GENEL KURUL KONUŞMASI
Konu: Mahkemenin HDP Eş Genel Başkanı Selahattin Demirtaş'ın 7 Aralıkta yapılacak duruşmasıyla ilgili daha önce aldığı kararı iptal etmesine ve 6 Aralık ile 1 Ocak arasında Ankara'da bütün eylem, etkinlik ve demokratik gösterilerin yasaklanmasına ilişkin açıklaması
Yasama Yılı:3
Birleşim:33
Tarih:06.12.2017

AHMET YILDIRIM (Muş) - Teşekkür ederim Sayın Başkan.

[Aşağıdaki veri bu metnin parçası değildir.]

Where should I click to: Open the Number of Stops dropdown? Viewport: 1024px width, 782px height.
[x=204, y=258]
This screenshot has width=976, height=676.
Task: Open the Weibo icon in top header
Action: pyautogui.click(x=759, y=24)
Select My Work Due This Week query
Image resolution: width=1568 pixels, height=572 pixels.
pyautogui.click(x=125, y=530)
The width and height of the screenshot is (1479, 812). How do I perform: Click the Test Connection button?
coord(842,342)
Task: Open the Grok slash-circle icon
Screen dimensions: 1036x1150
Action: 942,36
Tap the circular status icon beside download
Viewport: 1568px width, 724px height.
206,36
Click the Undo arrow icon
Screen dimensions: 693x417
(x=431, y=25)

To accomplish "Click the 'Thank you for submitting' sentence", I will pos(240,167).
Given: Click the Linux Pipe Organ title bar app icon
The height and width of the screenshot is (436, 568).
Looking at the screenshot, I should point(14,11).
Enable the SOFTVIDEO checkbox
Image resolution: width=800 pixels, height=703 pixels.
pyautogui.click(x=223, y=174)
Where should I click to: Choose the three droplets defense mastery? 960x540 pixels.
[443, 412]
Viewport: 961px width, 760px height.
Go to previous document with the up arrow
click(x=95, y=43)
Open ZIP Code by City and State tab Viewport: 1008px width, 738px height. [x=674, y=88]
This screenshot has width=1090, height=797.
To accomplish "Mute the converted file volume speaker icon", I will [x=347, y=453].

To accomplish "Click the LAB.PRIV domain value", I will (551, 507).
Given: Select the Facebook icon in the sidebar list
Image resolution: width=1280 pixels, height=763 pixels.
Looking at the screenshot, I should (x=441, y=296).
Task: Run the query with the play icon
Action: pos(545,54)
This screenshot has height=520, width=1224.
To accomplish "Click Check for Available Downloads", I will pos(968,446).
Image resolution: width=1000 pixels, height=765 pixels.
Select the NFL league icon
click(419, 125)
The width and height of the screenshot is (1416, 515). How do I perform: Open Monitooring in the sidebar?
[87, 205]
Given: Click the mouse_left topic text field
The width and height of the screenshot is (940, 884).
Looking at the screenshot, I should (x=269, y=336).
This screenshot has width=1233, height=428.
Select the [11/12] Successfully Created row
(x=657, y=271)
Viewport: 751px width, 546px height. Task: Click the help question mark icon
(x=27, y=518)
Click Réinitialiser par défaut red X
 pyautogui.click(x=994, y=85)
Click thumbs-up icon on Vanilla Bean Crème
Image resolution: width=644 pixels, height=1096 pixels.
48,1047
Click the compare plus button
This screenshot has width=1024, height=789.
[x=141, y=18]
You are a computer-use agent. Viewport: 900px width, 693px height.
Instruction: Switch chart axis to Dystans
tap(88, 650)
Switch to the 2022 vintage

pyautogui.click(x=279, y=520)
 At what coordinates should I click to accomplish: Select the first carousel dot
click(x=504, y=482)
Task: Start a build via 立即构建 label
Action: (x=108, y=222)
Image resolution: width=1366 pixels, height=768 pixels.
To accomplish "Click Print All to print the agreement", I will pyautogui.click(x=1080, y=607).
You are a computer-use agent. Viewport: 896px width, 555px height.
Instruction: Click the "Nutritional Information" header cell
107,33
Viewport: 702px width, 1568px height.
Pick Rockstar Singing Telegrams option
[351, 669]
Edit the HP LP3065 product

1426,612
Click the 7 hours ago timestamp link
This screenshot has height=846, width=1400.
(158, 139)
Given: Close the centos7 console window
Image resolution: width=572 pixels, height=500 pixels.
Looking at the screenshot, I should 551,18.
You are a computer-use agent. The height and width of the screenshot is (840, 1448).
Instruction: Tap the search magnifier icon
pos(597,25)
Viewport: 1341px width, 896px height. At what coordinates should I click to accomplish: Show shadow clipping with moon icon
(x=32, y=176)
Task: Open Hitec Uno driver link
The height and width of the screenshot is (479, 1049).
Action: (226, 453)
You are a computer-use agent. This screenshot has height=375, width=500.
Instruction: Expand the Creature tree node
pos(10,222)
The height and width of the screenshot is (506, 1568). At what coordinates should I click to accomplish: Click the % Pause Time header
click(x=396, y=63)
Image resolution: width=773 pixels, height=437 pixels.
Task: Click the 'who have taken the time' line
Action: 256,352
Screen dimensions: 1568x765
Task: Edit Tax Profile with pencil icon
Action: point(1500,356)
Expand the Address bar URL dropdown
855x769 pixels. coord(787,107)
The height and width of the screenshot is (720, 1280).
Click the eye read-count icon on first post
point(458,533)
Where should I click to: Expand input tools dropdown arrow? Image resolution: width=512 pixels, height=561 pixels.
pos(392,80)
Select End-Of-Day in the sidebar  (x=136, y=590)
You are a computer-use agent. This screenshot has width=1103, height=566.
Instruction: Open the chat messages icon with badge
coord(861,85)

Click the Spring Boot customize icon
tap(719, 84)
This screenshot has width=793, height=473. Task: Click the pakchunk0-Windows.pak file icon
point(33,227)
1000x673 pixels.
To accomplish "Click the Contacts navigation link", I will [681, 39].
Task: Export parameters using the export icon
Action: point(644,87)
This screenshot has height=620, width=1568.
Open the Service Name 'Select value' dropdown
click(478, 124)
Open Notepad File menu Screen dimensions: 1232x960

Sayın Başkan, 4 Kasım 2016 ve üzerinden üç yüz doksan sekiz gün geçti. Bugün Grup Başkan Vekilimiz İdris Baluken'in Diyarbakır'da, Eş Genel Başkanımız Sayın Figen Yüksekdağ'ın ise Ankara Sincan Cezaevi yerleşkesinde, tutuklu olduğu dosyalardan duruşmalarının olduğu gün. Yarın da Eş Genel Başkanımız Sayın Selahattin Demirtaş'ın üç yüz doksan dokuz gün sonra ilk kez hâkim karşısına çıkmasını bekliyorduk ki Adalet Bakanlığının talimatıyla -Sayın Demirtaş'ın mahkemeye getirilmesini sakıncalı bulduğu için- mahkeme daha önce almış olduğu kararı iptal etmek zorunda kaldı. Siyasal yargı böyle bir şey olsa gerek. Bir yargının tarafsız ve bağımsız olmadığını, siyasallaştığını bundan daha iyi tarifleyen ve bunun gibi bir çok veciz örnekle tarifleyen, herhâlde, başkaca ülke örneği yoktur.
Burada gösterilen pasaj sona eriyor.